Francisco Bencosme, que liderava a política da USAID para a China durante o governo Biden, declarou à revista Newsweek que o impacto dessa mudança vai além da questão humanitária. “A China já está buscando parceiros. Eles preencherão o vazio em lugares como Camboja e Nepal, e esses são apenas os lugares que conhecemos”, disse.

Alimentos, água e suprimentos fornecidos pela USAID em 2008 (Foto: USAID/Flickr)

O Departamento de Eficiência Governamental (DOGE), criado recentemente para conduzir o processo de fusão da USAID com o Departamento de Estado norte-americano, defende a decisão. Elon Musk, chefe do órgão, afirmou em uma transmissão ao vivo que a agência humanitária “é uma bola de vermes” e que “basicamente é preciso se livrar de tudo”. A questão, argumenta, “está além” de qualquer possibilidade de reparo.

Críticos da decisão, no entanto, alertam para as consequências geopolíticas e dizem que este é o desfecho de um projeto cuidadosamente orquestrado por Beijing.

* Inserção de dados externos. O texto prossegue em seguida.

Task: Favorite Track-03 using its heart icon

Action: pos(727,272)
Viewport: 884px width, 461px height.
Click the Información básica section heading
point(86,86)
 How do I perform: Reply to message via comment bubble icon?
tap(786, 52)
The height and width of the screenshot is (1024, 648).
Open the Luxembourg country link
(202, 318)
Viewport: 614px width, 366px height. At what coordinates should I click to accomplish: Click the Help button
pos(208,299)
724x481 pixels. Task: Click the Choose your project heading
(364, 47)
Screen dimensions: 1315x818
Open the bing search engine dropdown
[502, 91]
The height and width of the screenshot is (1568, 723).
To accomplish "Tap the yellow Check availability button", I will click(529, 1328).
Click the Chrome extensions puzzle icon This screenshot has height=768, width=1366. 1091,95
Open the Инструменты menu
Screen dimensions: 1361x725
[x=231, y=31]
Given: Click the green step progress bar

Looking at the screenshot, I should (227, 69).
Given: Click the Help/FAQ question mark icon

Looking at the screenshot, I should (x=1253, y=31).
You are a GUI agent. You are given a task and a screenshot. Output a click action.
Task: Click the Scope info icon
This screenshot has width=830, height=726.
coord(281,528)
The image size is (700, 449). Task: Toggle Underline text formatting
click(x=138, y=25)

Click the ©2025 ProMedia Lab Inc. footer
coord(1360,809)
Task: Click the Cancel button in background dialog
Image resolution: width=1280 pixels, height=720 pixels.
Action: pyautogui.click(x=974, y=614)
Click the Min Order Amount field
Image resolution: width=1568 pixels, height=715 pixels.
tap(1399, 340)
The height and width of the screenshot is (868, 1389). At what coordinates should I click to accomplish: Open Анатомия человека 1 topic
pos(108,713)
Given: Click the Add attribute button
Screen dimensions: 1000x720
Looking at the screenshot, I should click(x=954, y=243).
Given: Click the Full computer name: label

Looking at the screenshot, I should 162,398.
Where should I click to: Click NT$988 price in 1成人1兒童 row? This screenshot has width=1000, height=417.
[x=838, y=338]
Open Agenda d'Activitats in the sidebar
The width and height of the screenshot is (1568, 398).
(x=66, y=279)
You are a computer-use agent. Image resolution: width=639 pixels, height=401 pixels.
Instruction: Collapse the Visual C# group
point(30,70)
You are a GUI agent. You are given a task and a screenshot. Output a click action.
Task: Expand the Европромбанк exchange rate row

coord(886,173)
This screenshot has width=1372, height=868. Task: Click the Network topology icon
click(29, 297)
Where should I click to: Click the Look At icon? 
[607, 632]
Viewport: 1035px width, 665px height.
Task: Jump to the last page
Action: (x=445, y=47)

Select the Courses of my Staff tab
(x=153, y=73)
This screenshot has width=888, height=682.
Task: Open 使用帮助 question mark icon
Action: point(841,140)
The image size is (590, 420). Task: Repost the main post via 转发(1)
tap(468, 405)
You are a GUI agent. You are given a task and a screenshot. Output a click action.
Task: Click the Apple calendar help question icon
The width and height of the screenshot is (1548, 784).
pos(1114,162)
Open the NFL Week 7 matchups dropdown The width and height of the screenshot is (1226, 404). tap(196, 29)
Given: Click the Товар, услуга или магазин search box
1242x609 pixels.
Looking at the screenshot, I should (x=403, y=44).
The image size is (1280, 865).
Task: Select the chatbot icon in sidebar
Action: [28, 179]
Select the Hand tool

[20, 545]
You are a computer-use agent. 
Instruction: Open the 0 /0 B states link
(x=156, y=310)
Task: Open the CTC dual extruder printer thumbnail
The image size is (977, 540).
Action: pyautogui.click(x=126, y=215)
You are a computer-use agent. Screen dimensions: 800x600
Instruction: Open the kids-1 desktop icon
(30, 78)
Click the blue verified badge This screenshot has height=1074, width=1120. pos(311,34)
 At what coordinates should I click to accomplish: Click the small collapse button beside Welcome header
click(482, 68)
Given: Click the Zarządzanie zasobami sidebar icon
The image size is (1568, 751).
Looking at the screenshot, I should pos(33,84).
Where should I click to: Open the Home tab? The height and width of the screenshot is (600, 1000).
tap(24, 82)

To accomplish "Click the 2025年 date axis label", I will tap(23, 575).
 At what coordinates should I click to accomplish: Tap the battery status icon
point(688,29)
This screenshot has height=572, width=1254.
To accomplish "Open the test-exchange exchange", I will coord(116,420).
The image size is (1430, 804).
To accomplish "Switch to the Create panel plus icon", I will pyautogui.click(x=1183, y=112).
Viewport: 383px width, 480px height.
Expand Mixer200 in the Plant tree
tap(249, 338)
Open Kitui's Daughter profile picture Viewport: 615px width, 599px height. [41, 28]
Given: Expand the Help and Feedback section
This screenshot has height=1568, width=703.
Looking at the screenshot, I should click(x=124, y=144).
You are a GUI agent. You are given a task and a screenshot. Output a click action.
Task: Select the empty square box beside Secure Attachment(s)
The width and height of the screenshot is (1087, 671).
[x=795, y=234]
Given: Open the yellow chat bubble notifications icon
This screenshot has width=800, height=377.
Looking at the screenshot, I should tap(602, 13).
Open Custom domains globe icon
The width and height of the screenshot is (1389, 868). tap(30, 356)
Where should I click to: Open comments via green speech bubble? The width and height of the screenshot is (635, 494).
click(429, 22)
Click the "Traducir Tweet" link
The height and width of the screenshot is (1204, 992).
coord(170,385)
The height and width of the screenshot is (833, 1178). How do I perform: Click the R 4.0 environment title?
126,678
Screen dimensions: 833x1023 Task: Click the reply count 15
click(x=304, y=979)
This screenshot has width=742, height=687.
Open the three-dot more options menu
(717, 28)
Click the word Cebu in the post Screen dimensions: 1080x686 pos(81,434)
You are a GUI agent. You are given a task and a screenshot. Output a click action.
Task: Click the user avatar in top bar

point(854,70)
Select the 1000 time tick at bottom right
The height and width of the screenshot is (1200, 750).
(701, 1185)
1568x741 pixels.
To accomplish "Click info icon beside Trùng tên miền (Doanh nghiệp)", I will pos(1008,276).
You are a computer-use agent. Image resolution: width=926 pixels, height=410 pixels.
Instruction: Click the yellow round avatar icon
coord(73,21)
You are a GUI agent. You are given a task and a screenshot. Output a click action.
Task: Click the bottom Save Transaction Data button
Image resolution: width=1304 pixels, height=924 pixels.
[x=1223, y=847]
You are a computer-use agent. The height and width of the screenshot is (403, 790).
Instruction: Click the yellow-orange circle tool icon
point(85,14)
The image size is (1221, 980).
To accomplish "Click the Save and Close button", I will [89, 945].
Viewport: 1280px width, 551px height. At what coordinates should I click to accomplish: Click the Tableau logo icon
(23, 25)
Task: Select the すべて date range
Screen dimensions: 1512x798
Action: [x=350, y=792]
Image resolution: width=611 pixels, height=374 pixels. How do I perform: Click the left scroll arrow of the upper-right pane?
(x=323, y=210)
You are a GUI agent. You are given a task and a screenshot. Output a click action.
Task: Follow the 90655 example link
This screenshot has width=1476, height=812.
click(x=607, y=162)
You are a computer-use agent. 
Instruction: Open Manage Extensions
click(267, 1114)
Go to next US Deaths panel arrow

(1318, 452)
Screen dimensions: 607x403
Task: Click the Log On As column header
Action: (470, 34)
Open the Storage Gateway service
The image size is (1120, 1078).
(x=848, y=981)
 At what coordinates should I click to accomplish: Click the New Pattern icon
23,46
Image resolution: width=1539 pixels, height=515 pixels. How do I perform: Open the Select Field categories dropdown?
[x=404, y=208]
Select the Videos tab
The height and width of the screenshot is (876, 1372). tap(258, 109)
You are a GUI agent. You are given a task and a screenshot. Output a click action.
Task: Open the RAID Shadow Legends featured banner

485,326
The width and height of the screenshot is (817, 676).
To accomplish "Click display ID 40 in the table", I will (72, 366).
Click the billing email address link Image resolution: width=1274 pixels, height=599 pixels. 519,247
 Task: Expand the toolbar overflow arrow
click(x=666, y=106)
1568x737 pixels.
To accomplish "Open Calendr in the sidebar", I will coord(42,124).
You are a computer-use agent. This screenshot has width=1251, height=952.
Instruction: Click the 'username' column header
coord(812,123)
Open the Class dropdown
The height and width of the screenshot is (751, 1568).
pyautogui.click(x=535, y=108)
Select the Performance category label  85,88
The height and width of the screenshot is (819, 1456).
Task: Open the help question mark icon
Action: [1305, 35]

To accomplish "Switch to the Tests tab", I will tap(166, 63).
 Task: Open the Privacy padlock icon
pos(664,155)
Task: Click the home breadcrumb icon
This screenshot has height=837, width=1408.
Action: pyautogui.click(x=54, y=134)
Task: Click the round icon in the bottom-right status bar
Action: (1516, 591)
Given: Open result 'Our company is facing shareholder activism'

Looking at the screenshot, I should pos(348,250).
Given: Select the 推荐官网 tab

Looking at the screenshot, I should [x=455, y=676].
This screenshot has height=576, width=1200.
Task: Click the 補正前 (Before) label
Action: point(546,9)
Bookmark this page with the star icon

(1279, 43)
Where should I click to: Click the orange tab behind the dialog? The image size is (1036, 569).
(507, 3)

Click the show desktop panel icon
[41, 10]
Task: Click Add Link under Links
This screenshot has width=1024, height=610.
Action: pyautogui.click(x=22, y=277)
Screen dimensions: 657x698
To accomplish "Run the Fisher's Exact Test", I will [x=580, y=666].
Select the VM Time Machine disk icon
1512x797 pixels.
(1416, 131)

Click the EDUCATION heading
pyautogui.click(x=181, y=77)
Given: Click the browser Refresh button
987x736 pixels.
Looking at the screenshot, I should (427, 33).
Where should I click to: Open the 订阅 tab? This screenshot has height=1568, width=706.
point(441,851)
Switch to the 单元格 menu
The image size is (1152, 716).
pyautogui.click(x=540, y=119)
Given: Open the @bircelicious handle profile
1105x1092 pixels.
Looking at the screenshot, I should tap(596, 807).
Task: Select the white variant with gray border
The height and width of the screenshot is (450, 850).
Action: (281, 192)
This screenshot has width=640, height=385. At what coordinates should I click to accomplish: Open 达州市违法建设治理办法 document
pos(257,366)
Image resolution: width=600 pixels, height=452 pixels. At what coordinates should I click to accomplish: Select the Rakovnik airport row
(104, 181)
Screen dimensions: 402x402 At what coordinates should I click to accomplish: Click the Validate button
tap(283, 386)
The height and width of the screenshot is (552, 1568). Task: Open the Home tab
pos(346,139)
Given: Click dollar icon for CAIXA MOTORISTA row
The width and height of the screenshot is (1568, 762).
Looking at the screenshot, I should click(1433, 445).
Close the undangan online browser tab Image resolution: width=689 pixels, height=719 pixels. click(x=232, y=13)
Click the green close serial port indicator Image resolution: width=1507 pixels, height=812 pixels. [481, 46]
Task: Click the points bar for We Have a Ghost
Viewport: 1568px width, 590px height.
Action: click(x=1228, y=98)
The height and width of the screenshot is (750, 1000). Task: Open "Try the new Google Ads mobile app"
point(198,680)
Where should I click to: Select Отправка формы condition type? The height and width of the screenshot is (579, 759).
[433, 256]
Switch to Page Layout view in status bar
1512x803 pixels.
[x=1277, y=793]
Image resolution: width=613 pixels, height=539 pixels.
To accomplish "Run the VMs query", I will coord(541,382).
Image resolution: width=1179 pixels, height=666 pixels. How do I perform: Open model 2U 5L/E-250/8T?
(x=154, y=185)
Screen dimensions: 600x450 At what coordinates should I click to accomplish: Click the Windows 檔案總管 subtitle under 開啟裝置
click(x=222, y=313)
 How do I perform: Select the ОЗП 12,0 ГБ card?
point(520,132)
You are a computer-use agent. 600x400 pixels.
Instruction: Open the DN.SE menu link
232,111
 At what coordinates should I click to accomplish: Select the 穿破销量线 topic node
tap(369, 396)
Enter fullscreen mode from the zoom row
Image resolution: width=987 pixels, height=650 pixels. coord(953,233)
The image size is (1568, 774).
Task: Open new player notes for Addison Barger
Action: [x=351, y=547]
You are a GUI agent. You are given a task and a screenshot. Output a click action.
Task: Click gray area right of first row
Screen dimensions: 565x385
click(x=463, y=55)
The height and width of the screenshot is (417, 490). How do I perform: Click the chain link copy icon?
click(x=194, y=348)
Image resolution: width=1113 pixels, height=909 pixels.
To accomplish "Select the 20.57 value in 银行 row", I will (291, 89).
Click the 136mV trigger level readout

“A China tem criticado os programas da USAID nos últimos anos”, destacou J. Brian Atwood, ex-diretor da USAID no governo Clinton. “O objetivo deles era minar o apoio à USAID nos EUA e no mundo todo. Eles ficarão encantados que o governo Trump queira desmantelar a agência e agirão rapidamente para substituir os EUA em muitos países. Esta é uma ferida séria autoinfligida para os Estados Unidos.”

USAID x Nova Rota da Seda

Mesmo dentro do Partido Republicano há vozes contrárias à medida. “Acredito há muito tempo que a USAID é a nossa forma de combater a Nova Rota da Seda (BRI, na sigla em inglês, de Belt And Road Initiative) da China, que busca ganhar influência globalmente, incluindo na África e na América do Sul“, afirmou o senador Roger Wicker.

O Departamento de Estado justificou o congelamento da assistência externa como parte de uma revisão para “garantir que os recursos estejam alinhados com os interesses americanos”. No entanto, especialistas alertam que a redução da presença do país em regiões estratégicas pode enfraquecer a posição dos EUA em disputas globais por influência.

Derek Grossman, do think-tank RAND Corporation, destaca que os problemas financeiros impedem Beijing de fornecer a mesma quantidade de dinheiro que Washington. Ainda assim, somando os investimentos da BRI ao dinheiro que entrará após o desmonte da USAID, já é possível dizer que a China “ultrapassou os EUA” como parceiro preferido no Sudeste Asiático.

Democracias prejudicadas

Em um primeiro momento, os principais prejudicados são organizações sem fins lucrativos voltadas a mapear as supostas violações de direitos também por parte da China. Bethany Allen-Ebrahimian, do think tank Australian Strategic Policy Institute, diz que grupos assim estão em vias de extinção. “Não estou exagerando para receber cliques. É isso que realmente está acontecendo”, disse ela na rede social X.

Em artigo publicado no site do think tank, Allen-Ebrahimian sentenciou: “Sem o trabalho que as organizações sem fins lucrativos da China fazem, será muito mais difícil mostrar que o modelo doméstico de governança econômica e política da China é profundamente falho. Se não pudermos mais provar isso, fica muito mais difícil entender por que vale a pena lutar pelas democracias em primeiro lugar.”